» DOCUMENT SECTION:
--- Begin ---

The third rule: Take the entire box or none at all. Diamond mines produce diamonds of all sizes, shapes, colors and clarities. Some diamonds, such as the octahedron-shaped clear stones, are relatively easy and profitable to cut and polish into jewels. Other diamonds, such as the twisted crystals called macles, require enormously skilled labor and yield low profits. If manufacturers were allowed to choose only the more profitable diamonds in their box, De Beers would be left with all the unprofitable diamonds. Monty Charles therefore arranges a "series" of diamonds for each client in which the less profitable diamonds are mixed in with the more profitable gems. Under no circumstances may clients pick from this series the diamonds they want. They must accept all-or none.

The fourth rule: No client may resell the diamonds in his box in their uncut form without a special dispensation from Monty Charles. To maintain its international monopoly over the supply of diamonds, De Beers must control the world stockpile of uncut diamonds. If it permitted its clients to resell their boxes, some outside party could amass its own stockpile by bidding for the boxes. This actually occurred in 1977, when Israeli dealers paid a premium of up to 100 percent to De Beers clients for their unopened boxes. Many clients, seeing the opportunity to double their money overnight, took advantage of this windfall. The result was that by 1978, the stockpile in Israel was rapidly approaching in size De Beers' own stockpile in London. If the Israelis suddenly panicked and threw their uncut diamonds on the market, the price would collapse. If the Israelis continued to amass diamonds, they would be in a position to offer their own sights and undercut the mechanism De Beers had invented for controlling the market. De Beers succeeded by gradually forcing the diamonds out of Israeli hands in 1979. To prevent a recurrence, Monty Charles insisted that clients must immediately cut and polish all the diamonds supplied to them in their boxes and then return the cardboard containers to assure that no one was selling their sealed boxes. He dramatically demonstrated that violators of this edict would be severely punished by purging some forty clients from the sights for reselling some of their uncut diamonds. His retribution was not lost on the other clients.

--- End ---

» DATA LINES:
--- Begin ---

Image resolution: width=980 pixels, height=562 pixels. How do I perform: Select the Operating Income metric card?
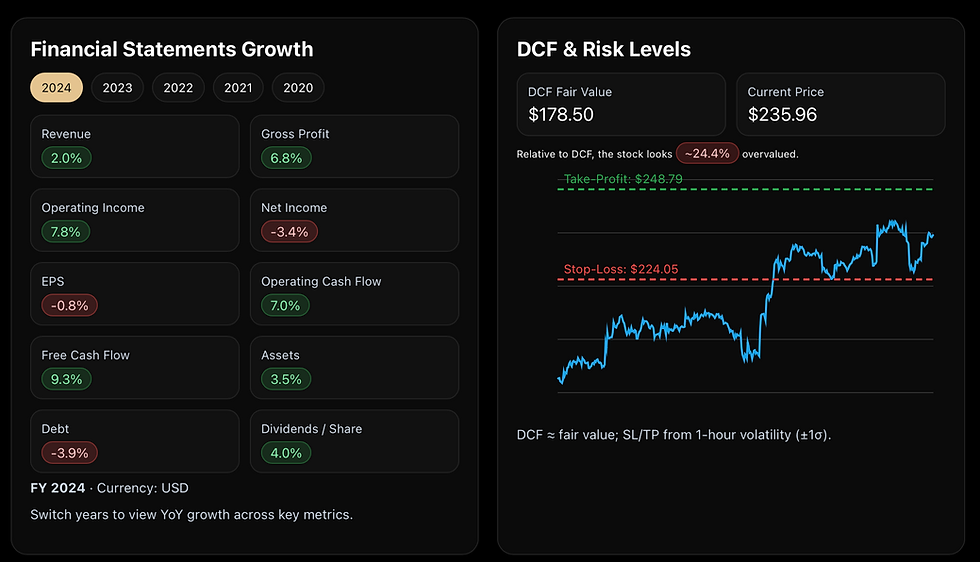pyautogui.click(x=134, y=218)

--- End ---

Copy out, word for word, the full passage above on De Beers' rules for its diamond clients.

The third rule: Take the entire box or none at all. Diamond mines produce diamonds of all sizes, shapes, colors and clarities. Some diamonds, such as the octahedron-shaped clear stones, are relatively easy and profitable to cut and polish into jewels. Other diamonds, such as the twisted crystals called macles, require enormously skilled labor and yield low profits. If manufacturers were allowed to choose only the more profitable diamonds in their box, De Beers would be left with all the unprofitable diamonds. Monty Charles therefore arranges a "series" of diamonds for each client in which the less profitable diamonds are mixed in with the more profitable gems. Under no circumstances may clients pick from this series the diamonds they want. They must accept all-or none.

The fourth rule: No client may resell the diamonds in his box in their uncut form without a special dispensation from Monty Charles. To maintain its international monopoly over the supply of diamonds, De Beers must control the world stockpile of uncut diamonds. If it permitted its clients to resell their boxes, some outside party could amass its own stockpile by bidding for the boxes. This actually occurred in 1977, when Israeli dealers paid a premium of up to 100 percent to De Beers clients for their unopened boxes. Many clients, seeing the opportunity to double their money overnight, took advantage of this windfall. The result was that by 1978, the stockpile in Israel was rapidly approaching in size De Beers' own stockpile in London. If the Israelis suddenly panicked and threw their uncut diamonds on the market, the price would collapse. If the Israelis continued to amass diamonds, they would be in a position to offer their own sights and undercut the mechanism De Beers had invented for controlling the market. De Beers succeeded by gradually forcing the diamonds out of Israeli hands in 1979. To prevent a recurrence, Monty Charles insisted that clients must immediately cut and polish all the diamonds supplied to them in their boxes and then return the cardboard containers to assure that no one was selling their sealed boxes. He dramatically demonstrated that violators of this edict would be severely punished by purging some forty clients from the sights for reselling some of their uncut diamonds. His retribution was not lost on the other clients.